** DATA TO USE follows **
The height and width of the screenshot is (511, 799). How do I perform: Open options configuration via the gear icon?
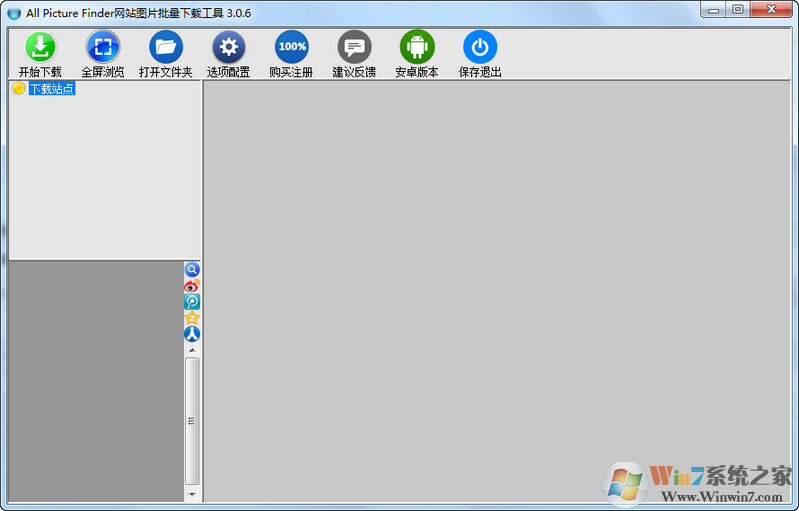point(228,47)
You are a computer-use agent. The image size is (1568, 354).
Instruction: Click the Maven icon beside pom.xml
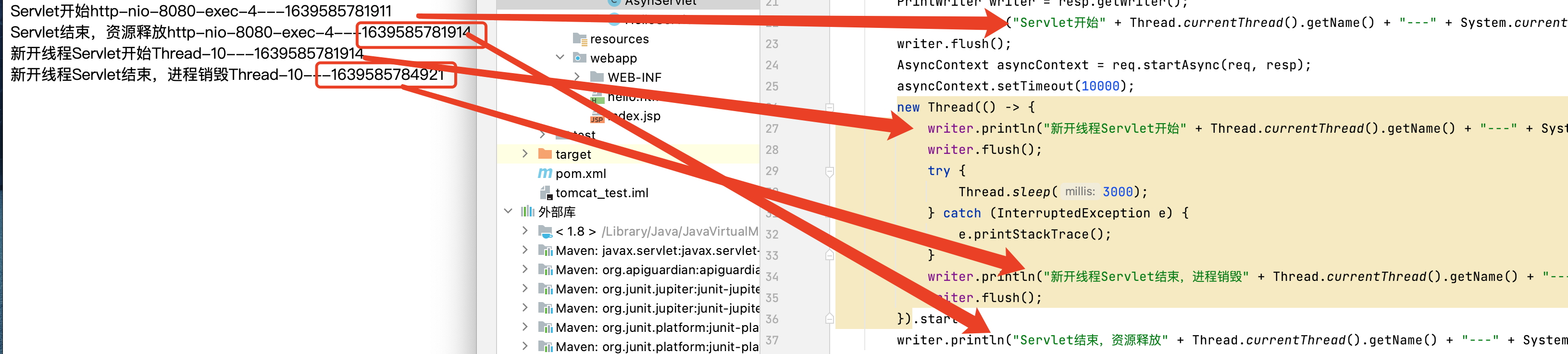(545, 174)

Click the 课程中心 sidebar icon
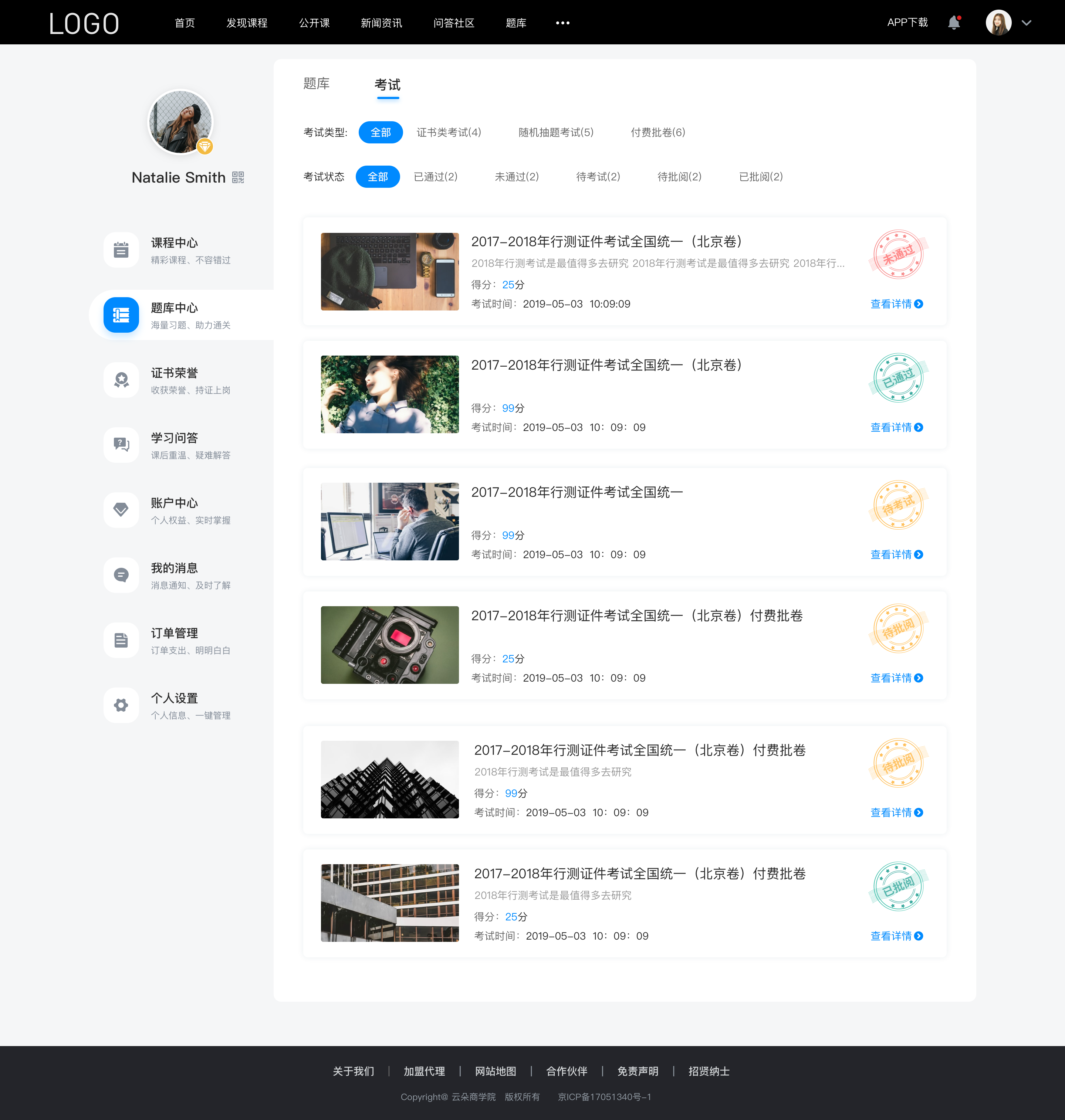click(x=121, y=250)
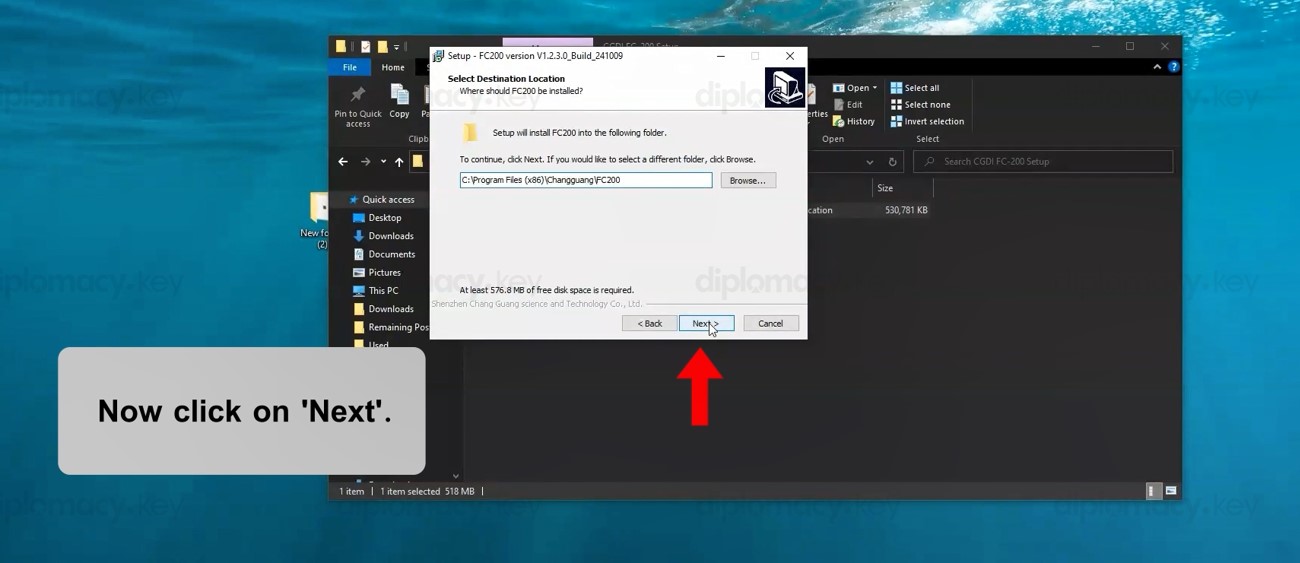Click the Invert selection icon
Screen dimensions: 1300x563
click(896, 122)
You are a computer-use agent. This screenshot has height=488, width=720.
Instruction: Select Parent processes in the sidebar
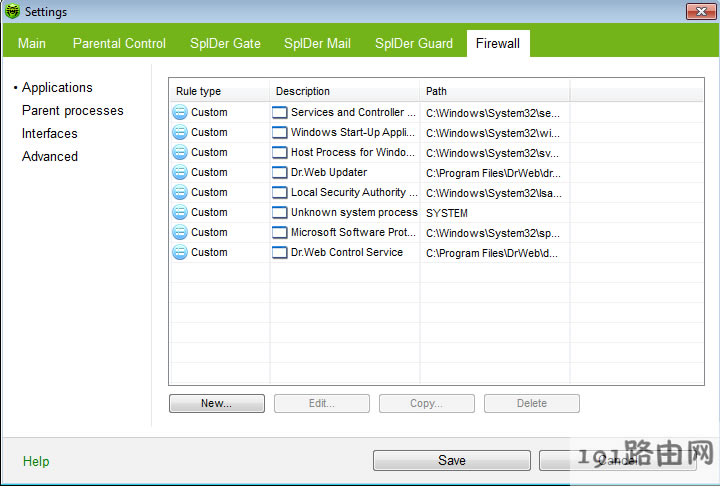pyautogui.click(x=73, y=110)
** End of DATA TO USE **
Every line from the one containing "Instruction: Select Parent" through the end of the entries above, both included, should be extracted exactly, with pictures left out.

SOLUTION FOR THIS PROBLEM:
Instruction: Select Parent processes in the sidebar
pyautogui.click(x=73, y=110)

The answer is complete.